In step 206, the method 200 performs a speech endpointing search
using an endpointing HMM to detect the start of the speech in the
received audio signal. In one embodiment, the endpointing HMM
recognizes speech and silence in parallel, enabling the method 200
to hypothesize the start of speech when speech is more likely than
silence. Many topologies can be used for the speech HMM, and a
standard silence HMM may also be used. In one embodiment, the
topology of the speech HMM is defined as a sequence of one or more
reject "phones", where a reject phone is an HMM model trained on
all types of speech. In another embodiment, the topology of the
speech HMM is defined as a sequence (or sequence of loops) of
context-independent (CI) or other phones. In further embodiments,
the endpointing HMM has a pre-determined but configurable minimum
duration, which may be a function of the number of reject or other
phones in sequence in the speech HMM, and which enables the
endpointer to more easily reject short noises as speech.
In one embodiment, the method 200 identifies the speech starting
frame when it detects a predefined sufficient number of frames of
speech in the audio signal. The number of frames of speech that are
required to indicate a speech endpoint may be adjusted as
appropriate for different speech recognition applications.
Embodiments of methods for implementing an endpointing HMM in
accordance with step 206 are described in further detail below with
reference to FIGS. 3-4.
In step 208, once the speech starting frame, F.sub.SD, is detected,
the method 200 backs up a pre-defined number B of frames to a frame
F.sub.S preceding the speech starting frame F.sub.SD, such that
F.sub.S=F.sub.SD-B becomes the new "start frame" for the speech for
the purposes of the speech recognition process. In one embodiment,
the number B of frames by which the method 200 backs up is
relatively small (e.g., approximately 10 frames), but is large
enough to ensure that the speech recognition process begins on a
frame of silence.
In step 210, the method 200 commences recognition processing
starting from the new start frame F.sub.S identified in step 108.
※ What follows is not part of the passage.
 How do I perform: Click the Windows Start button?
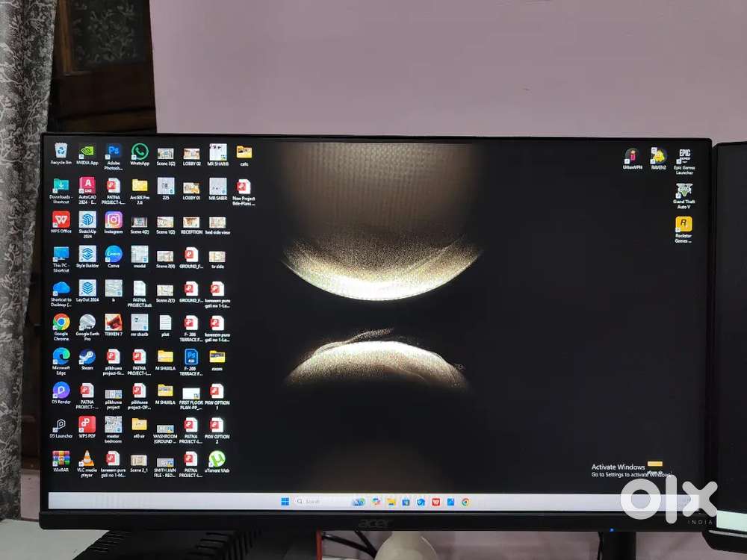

In one embodiment, recognition processing is performed in
accordance with step 210 using a standard speech recognition HMM
separate from the endpointing HMM.
In step 212, the method 200 detects the end of the speech to be
processed. In one embodiment, a speech "end frame" is detected when
the recognition process started in step 210 of the method 200
detects a predefined sufficient number of frames of silence
following frames of speech. In one embodiment, the number of frames
of silence that are required to indicate a speech endpoint is
adjustable based on the particular speech recognition application.
In another embodiment, the ending/silence frames might be required
to legally end the speech recognition grammar, forcing the
endpointer not to detect the end of speech until a legal ending
point. In another embodiment, the speech end frame is detected
using the same endpointing HMM used to detect the speech start
frame. Embodiments of methods for implementing an endpointing HMM
in accordance with step 212 are described in further detail below
with reference to FIGS. 3-4.
In step 214, the method 200 terminates speech recognition
processing and outputs recognized speech, and in step 216, the
method 200 terminates.
Implementation of endpointing HMM's in conjunction with the method
200 enables more accurate detection of speech endpoints in an input
audio signal, because the method 200 does not have any internal
parameters that directly depend on the characteristics of the audio
signal and that require extensive tuning. Moreover, the method 200
does not utilize speech features that are unreliable in noisy
environments. Furthermore, because the method 200 requires minimal
computation (e.g., processing while detecting the start and the end
of speech is minimal), speech recognition results can be produced
more rapidly than is possible by conventional speech recognition
systems. Thus, the method 200 can rapidly and reliably endpoint an
input speech signal in virtually any environment.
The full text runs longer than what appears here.